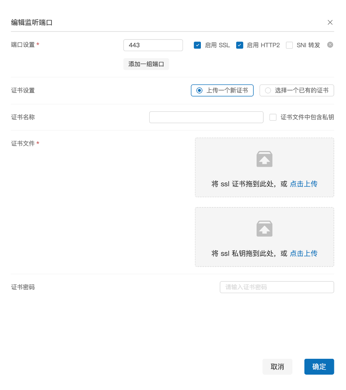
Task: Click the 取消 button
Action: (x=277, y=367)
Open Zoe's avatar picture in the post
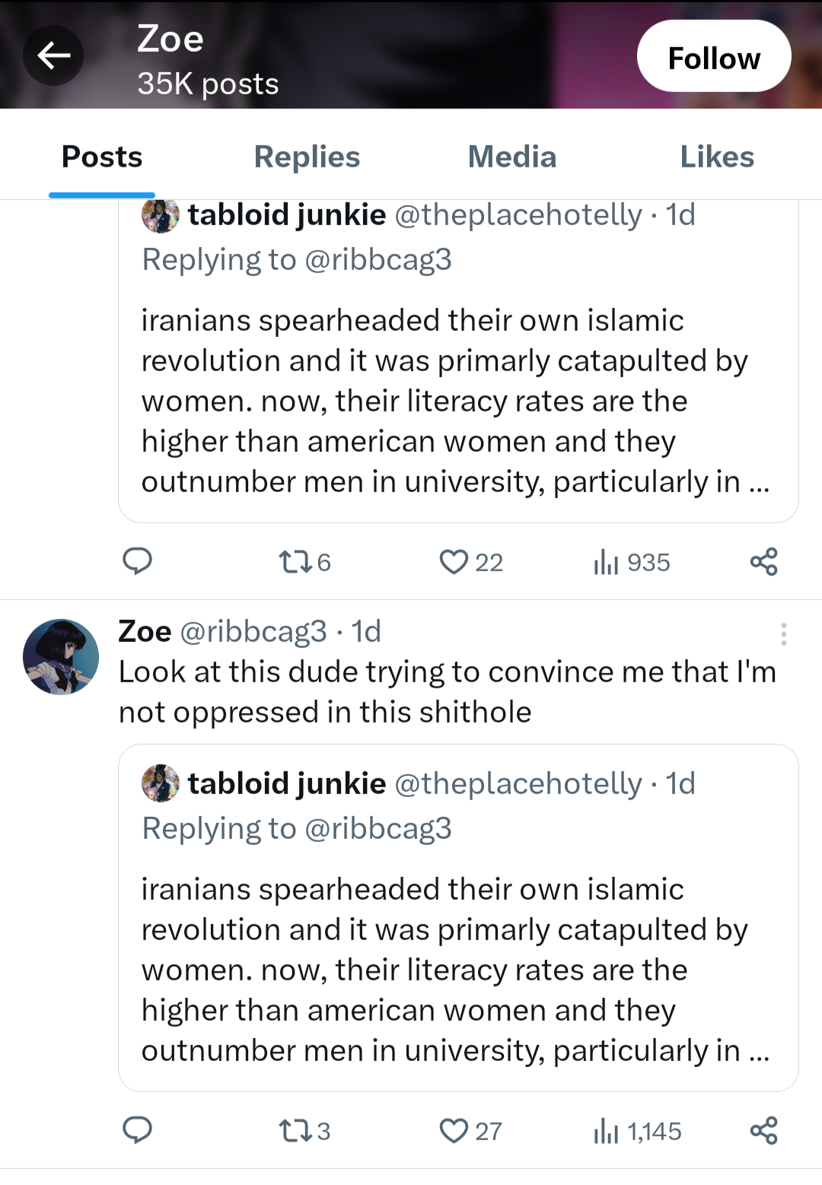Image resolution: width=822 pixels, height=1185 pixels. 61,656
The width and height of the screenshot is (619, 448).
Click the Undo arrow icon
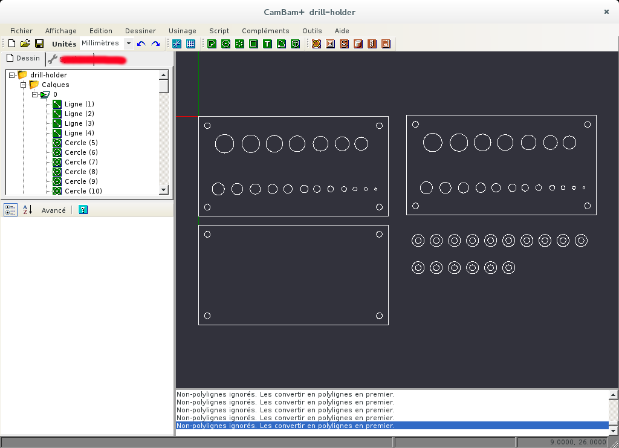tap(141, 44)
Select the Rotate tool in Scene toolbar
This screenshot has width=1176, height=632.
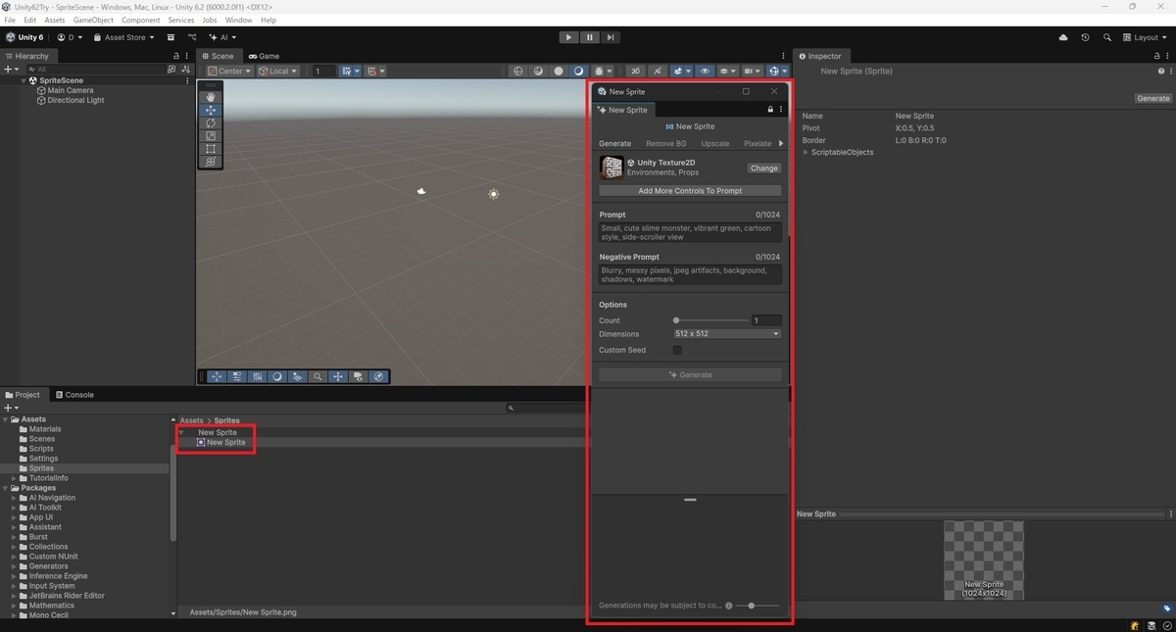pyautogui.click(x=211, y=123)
####
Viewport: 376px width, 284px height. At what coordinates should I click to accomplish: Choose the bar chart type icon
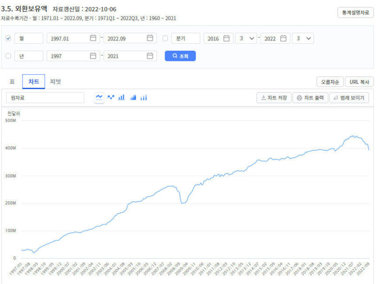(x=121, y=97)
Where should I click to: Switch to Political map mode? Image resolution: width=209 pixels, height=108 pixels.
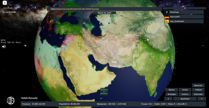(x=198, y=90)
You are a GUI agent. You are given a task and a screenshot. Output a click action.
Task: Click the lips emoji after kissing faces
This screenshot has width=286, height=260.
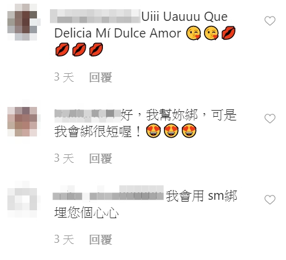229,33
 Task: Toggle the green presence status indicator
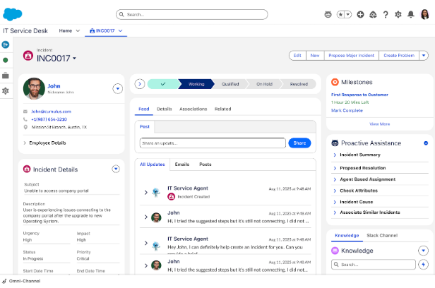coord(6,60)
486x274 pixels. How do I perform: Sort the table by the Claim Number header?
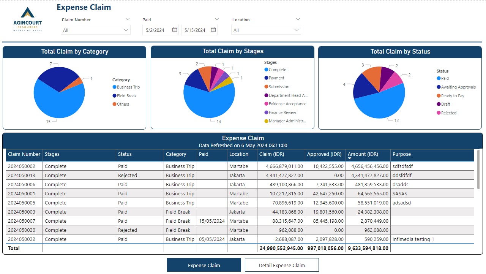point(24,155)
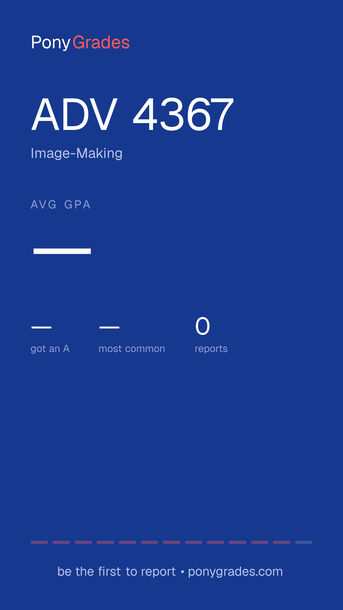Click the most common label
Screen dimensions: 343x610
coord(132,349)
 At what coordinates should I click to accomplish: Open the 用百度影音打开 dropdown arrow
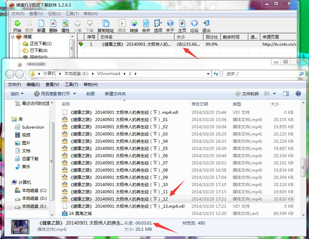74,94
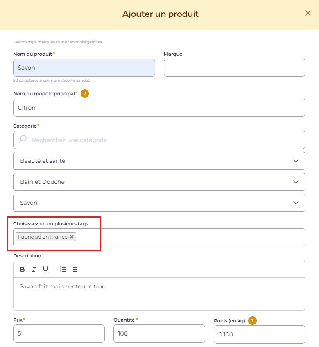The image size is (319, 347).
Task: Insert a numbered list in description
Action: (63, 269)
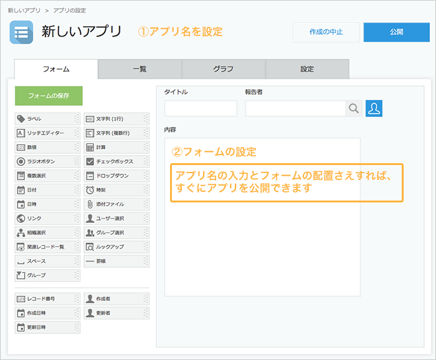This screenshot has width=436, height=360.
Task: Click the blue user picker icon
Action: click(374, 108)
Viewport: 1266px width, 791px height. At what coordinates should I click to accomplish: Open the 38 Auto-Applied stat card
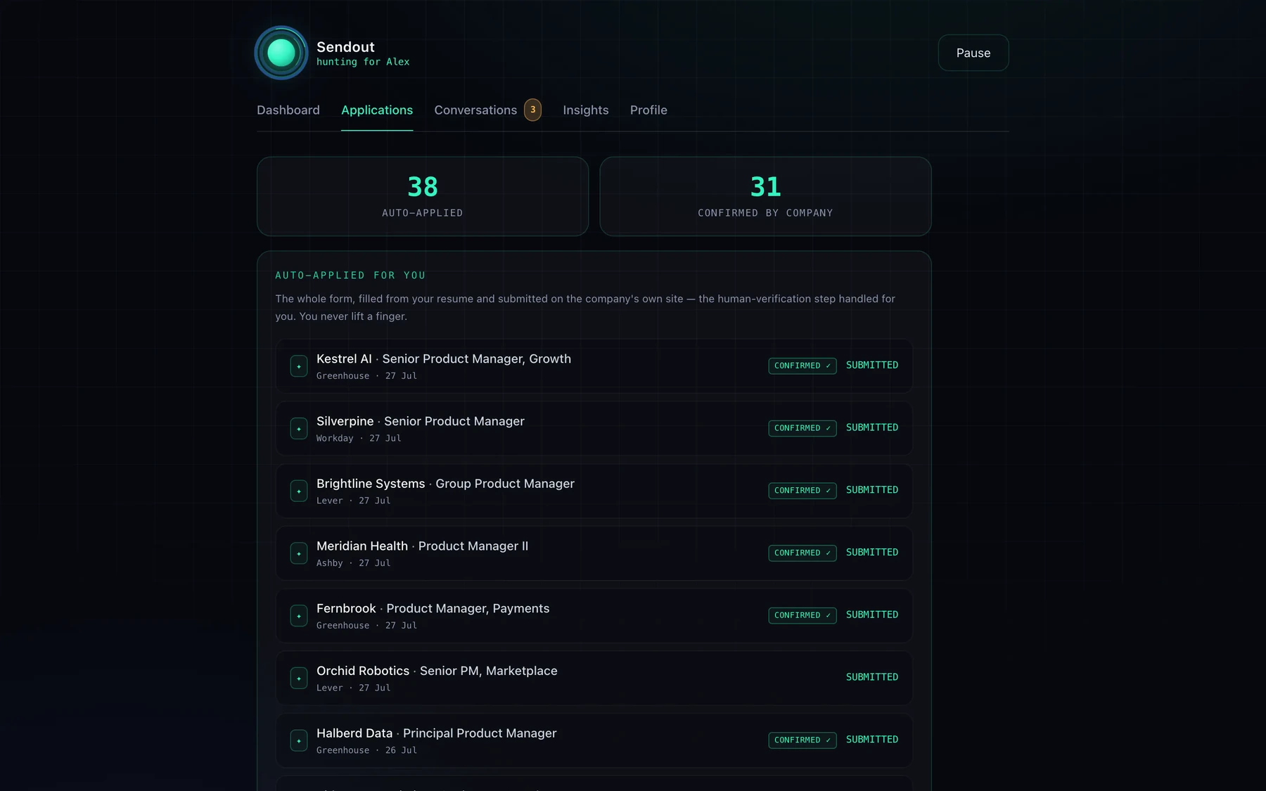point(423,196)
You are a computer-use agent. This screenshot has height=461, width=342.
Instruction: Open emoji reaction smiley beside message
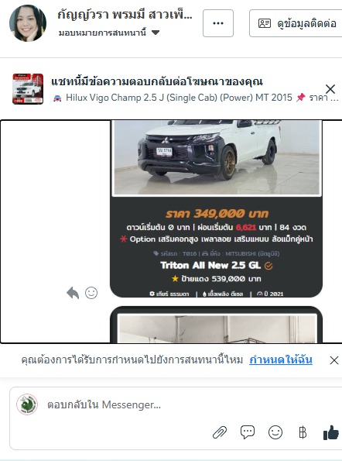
####
§ **WHAT YOU SHOULD DO**
Every line in the material above that has the word "agent" should be copied.

§ **RESPONSE TO THE EXERCISE**
You are a GUI agent. You are given a task and a screenshot. Output a click action.
You are a computer-use agent. This screenshot has height=461, width=342.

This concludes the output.